How would you overcome those barriers?

  • Energy:  What do you need to do to ensure that your energy level throughout the day is consistent?  Do you know when your energy level is at its peak?  When are you most productive or creative?  What do you need to do to improve your energy level?
  • Difficulty:  Perception of difficulty is a mental challenge.  It is challenge to change the way we perceive a situation or action.  How would you change your perception of the change that you need to make?  Break down the challenge to smaller manageable task until it does not seem so scary.  What is the smallest part of the task to start off first?
  • Environment:  Explore areas of the environment that you could change or make slight changes to. Think of ways to support your desired change.  Leverage on technology, redecorate or redesign your work environment, change a certain routine that is not working for you and so on.

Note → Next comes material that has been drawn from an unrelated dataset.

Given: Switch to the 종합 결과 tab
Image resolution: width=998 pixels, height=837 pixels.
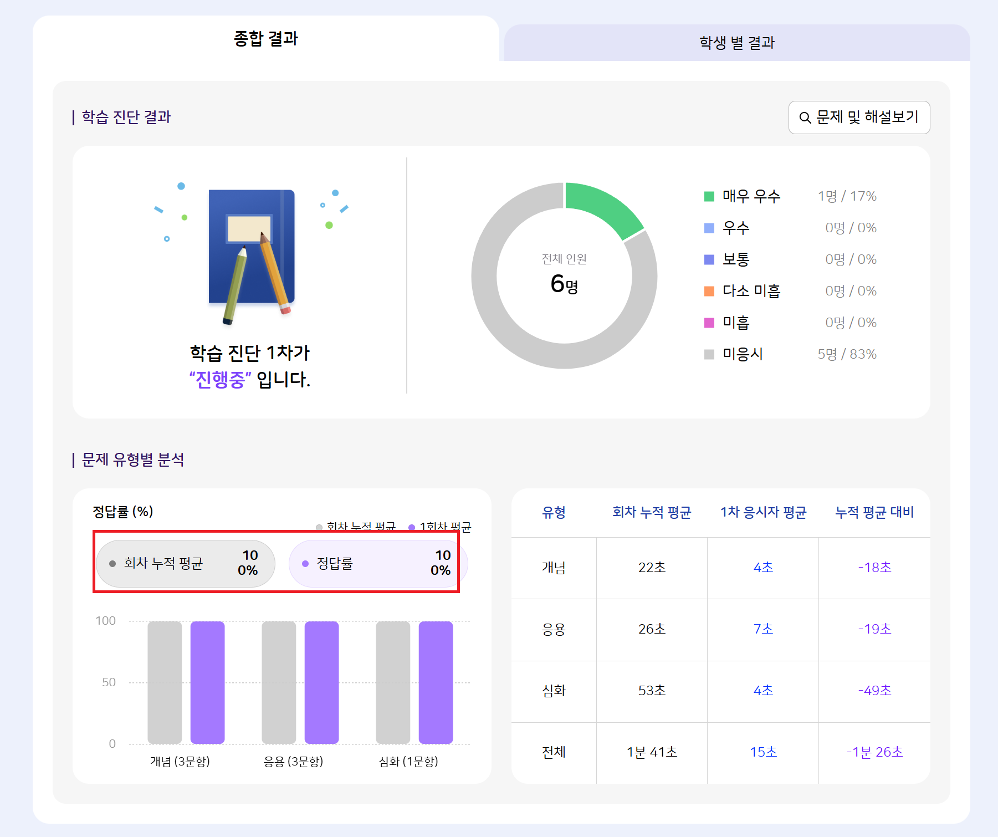Looking at the screenshot, I should (266, 39).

For example, if you want to be punctual for your meetings, what changes would you need to do?  You have tried putting your watch forward, scheduled multiple alarms and so on and yet nothing has worked.  It is time for a different approach.  Ask yourself

  • What is the importance of being punctual for your meetings?
  • How do you feel when others are late for a meeting with you?
  • What is the core value that is being impacted by someone who is not being punctual for a meeting?  Could it be respect, value of time, discipline or rudeness?
  • Identify the value system that it is impacted to give you the inner motivation that is required to change your actions.  It is that key that will give your willpower the starting fuel to get started.
  • What structure can I put in place?
  • How would you ensure that you start the day on time?
  • What do you need to do to ensure the meetings are run efficiently?
  • Do you need to put more buffer time for travel or meeting over runs?
  • Be in control of your schedule else others will be in control of you.

Once you have an idea, establish the task or action that needs to take place.  Then ensure that there is also a support structure to enable the actions to take place.  Schedule the hardest task for when your energy level is the highest.

There is only ONE MUST doUse it!  The willpower muscle must be used in order for it to grow stronger.  You must activate the Willpower muscle and to do you will need to make the decision and effort to do it.